▶ **Excerpted records**:
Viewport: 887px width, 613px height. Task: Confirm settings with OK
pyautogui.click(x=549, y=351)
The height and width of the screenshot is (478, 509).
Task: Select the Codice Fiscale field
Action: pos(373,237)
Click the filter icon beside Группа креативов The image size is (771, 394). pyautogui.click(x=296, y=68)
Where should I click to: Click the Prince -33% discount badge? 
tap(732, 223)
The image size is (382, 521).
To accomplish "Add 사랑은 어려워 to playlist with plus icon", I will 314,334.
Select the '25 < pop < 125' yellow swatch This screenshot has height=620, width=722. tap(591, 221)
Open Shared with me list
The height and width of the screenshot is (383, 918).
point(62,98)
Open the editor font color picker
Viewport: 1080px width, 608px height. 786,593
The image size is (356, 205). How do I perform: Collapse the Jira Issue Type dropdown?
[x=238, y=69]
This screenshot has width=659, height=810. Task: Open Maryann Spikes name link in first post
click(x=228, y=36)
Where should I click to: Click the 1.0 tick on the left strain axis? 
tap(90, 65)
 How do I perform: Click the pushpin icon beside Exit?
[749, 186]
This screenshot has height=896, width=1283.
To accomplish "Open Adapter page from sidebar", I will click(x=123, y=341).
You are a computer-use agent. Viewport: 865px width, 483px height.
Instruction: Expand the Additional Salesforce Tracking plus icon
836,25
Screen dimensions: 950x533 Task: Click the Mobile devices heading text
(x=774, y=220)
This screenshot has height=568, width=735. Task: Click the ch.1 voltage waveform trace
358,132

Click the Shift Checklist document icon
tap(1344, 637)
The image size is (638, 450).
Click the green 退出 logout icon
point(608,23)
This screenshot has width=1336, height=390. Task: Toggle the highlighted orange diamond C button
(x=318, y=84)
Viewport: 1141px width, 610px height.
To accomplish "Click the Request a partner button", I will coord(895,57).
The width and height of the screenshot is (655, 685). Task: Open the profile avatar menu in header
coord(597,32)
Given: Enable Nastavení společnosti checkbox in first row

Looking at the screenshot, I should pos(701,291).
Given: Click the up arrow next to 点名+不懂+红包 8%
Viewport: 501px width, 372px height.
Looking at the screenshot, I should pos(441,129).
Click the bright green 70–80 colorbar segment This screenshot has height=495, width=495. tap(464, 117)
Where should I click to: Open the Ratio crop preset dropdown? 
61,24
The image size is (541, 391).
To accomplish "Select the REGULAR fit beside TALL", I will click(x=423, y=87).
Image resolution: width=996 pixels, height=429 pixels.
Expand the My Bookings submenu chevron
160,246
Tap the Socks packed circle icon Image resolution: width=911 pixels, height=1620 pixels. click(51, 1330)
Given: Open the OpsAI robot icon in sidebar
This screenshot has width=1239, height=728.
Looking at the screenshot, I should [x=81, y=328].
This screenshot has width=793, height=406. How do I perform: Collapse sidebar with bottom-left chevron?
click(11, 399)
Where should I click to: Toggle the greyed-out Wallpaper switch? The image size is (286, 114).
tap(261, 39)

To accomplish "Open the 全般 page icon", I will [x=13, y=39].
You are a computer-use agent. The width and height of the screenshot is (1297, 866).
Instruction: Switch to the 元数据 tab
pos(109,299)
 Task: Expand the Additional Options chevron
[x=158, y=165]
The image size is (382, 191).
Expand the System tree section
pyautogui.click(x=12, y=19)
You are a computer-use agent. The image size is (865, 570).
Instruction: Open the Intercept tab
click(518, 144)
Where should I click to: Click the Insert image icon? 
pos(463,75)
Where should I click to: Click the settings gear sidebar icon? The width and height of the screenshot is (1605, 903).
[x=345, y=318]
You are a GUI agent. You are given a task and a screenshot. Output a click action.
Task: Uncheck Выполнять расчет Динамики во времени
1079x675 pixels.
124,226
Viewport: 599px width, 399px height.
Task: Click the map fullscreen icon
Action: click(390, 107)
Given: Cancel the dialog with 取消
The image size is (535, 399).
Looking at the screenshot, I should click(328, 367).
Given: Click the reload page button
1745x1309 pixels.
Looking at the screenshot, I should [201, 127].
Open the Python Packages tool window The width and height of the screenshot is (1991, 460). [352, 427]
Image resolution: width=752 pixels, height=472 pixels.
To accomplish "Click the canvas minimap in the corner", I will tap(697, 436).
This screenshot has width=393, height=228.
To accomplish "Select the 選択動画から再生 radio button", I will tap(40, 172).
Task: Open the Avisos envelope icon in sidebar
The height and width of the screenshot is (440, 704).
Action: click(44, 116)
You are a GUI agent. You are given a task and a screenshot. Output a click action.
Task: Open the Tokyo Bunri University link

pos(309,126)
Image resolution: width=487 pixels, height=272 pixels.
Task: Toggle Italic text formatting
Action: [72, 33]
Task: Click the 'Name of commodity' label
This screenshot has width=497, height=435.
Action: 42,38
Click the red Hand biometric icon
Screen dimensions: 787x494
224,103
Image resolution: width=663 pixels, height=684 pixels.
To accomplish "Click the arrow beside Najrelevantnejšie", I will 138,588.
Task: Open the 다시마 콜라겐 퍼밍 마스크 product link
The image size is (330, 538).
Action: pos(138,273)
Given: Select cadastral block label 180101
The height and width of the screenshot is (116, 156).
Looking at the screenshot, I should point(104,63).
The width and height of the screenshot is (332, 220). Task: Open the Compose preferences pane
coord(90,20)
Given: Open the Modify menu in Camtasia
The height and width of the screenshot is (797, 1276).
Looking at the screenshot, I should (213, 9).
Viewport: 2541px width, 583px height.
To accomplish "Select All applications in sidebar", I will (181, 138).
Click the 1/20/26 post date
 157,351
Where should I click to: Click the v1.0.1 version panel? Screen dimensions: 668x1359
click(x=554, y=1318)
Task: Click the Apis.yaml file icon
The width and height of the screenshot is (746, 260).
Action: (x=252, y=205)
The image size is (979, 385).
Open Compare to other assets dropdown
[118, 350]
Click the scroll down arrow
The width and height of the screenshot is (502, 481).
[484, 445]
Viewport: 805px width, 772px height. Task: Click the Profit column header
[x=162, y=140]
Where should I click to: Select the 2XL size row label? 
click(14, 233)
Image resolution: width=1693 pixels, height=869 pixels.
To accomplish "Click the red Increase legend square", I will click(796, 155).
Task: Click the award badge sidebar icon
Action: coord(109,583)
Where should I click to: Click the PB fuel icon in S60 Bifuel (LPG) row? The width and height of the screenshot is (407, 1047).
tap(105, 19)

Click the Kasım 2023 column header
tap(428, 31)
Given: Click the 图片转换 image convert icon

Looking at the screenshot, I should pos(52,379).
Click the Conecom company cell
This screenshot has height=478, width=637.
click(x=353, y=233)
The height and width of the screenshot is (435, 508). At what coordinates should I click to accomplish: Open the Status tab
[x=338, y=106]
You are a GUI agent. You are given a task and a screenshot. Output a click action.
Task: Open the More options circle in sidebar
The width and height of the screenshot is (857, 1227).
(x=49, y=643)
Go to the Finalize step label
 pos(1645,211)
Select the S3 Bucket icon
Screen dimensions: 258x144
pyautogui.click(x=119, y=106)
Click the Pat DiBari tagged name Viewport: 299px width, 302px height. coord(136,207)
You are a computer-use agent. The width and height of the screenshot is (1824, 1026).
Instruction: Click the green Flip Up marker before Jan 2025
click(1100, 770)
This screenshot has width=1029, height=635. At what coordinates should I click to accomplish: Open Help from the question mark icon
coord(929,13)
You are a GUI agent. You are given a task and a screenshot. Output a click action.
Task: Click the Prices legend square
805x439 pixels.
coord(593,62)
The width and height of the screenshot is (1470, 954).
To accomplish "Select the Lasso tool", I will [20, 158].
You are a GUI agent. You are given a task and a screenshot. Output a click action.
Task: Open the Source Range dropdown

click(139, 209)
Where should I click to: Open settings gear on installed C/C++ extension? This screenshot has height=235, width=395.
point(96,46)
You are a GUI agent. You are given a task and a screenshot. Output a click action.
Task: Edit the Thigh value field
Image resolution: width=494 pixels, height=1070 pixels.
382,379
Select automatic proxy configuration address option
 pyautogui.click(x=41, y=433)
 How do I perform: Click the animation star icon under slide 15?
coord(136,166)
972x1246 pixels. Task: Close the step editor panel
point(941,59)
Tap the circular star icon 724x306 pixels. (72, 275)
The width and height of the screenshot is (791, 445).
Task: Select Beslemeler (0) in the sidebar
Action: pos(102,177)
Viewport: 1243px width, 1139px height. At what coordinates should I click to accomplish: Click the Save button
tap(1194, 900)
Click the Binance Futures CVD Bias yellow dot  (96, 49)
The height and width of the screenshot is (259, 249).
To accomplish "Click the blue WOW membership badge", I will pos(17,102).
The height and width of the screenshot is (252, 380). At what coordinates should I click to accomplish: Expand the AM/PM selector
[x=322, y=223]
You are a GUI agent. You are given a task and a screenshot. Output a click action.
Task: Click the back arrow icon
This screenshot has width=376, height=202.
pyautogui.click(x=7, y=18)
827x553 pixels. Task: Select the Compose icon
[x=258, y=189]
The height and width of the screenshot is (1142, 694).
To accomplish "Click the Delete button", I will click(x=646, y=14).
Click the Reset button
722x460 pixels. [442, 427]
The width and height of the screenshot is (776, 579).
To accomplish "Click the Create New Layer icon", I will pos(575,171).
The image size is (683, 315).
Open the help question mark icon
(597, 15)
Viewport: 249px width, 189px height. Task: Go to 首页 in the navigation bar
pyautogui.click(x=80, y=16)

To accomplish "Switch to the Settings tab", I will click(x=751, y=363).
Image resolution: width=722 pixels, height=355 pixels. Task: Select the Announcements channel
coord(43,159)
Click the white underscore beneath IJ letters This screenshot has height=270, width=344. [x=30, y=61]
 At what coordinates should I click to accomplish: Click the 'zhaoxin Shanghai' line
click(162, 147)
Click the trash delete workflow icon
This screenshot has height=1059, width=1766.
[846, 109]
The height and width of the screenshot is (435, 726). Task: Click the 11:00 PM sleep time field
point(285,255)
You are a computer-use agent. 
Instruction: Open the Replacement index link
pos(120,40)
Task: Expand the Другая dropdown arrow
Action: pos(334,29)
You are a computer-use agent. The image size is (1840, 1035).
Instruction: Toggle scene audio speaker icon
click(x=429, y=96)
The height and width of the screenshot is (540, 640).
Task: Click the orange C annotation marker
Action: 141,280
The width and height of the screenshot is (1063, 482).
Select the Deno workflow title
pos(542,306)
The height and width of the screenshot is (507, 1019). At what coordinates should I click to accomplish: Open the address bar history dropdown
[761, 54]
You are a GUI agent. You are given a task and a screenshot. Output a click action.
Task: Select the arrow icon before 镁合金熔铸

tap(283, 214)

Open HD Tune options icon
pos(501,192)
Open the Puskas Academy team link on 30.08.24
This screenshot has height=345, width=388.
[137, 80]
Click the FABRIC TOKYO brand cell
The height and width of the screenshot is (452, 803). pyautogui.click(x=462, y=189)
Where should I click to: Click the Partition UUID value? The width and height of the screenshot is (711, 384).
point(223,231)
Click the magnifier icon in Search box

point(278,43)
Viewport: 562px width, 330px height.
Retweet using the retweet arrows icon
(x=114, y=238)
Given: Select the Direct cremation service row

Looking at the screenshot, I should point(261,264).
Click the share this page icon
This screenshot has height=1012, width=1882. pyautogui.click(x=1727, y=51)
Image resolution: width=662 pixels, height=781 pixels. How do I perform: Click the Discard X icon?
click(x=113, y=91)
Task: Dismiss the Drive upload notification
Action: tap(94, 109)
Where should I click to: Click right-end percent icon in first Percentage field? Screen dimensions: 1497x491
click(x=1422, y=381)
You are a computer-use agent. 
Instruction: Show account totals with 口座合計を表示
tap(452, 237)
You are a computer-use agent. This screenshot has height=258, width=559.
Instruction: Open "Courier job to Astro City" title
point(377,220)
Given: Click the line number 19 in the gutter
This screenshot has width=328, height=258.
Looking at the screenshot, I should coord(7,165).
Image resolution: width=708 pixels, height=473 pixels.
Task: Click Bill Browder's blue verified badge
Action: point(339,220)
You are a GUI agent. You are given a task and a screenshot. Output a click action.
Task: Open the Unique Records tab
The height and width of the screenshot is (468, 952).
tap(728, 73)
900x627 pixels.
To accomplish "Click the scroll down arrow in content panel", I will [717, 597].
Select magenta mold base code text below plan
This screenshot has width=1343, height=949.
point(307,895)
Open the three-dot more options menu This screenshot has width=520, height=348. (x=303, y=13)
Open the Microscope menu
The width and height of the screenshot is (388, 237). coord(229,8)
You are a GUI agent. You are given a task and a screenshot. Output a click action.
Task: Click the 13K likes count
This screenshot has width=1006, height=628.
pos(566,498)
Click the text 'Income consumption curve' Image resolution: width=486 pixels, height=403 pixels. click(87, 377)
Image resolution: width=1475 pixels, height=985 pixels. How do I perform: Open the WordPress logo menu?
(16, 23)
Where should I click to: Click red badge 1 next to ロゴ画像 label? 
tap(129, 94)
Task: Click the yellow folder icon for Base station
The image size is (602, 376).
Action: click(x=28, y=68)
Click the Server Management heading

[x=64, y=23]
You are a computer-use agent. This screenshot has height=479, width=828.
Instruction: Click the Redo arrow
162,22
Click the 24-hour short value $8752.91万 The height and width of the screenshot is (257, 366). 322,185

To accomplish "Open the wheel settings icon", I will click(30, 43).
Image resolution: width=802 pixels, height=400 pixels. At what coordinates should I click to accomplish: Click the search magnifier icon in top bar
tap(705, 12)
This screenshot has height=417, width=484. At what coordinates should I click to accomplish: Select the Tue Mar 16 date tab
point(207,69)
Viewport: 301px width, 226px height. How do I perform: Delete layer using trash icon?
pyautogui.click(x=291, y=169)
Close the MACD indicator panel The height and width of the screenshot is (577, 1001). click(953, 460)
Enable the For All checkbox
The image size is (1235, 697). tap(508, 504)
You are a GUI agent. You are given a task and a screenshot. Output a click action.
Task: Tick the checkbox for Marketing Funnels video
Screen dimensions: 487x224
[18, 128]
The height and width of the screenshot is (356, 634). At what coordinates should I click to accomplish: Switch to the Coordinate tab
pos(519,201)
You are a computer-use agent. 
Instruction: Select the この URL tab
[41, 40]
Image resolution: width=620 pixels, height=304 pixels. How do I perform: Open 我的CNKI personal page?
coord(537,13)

▶ **What is expected**: Return the lines of the listing starting at the line that contains "Tap the Socks" and ending at the line that contains "Looking at the screenshot, I should [x=81, y=328].", keeping every character the same.

▶ **Exercise output**:
Tap the Socks packed circle icon Image resolution: width=911 pixels, height=1620 pixels. click(51, 1330)
Given: Open the OpsAI robot icon in sidebar
This screenshot has width=1239, height=728.
Looking at the screenshot, I should [x=81, y=328].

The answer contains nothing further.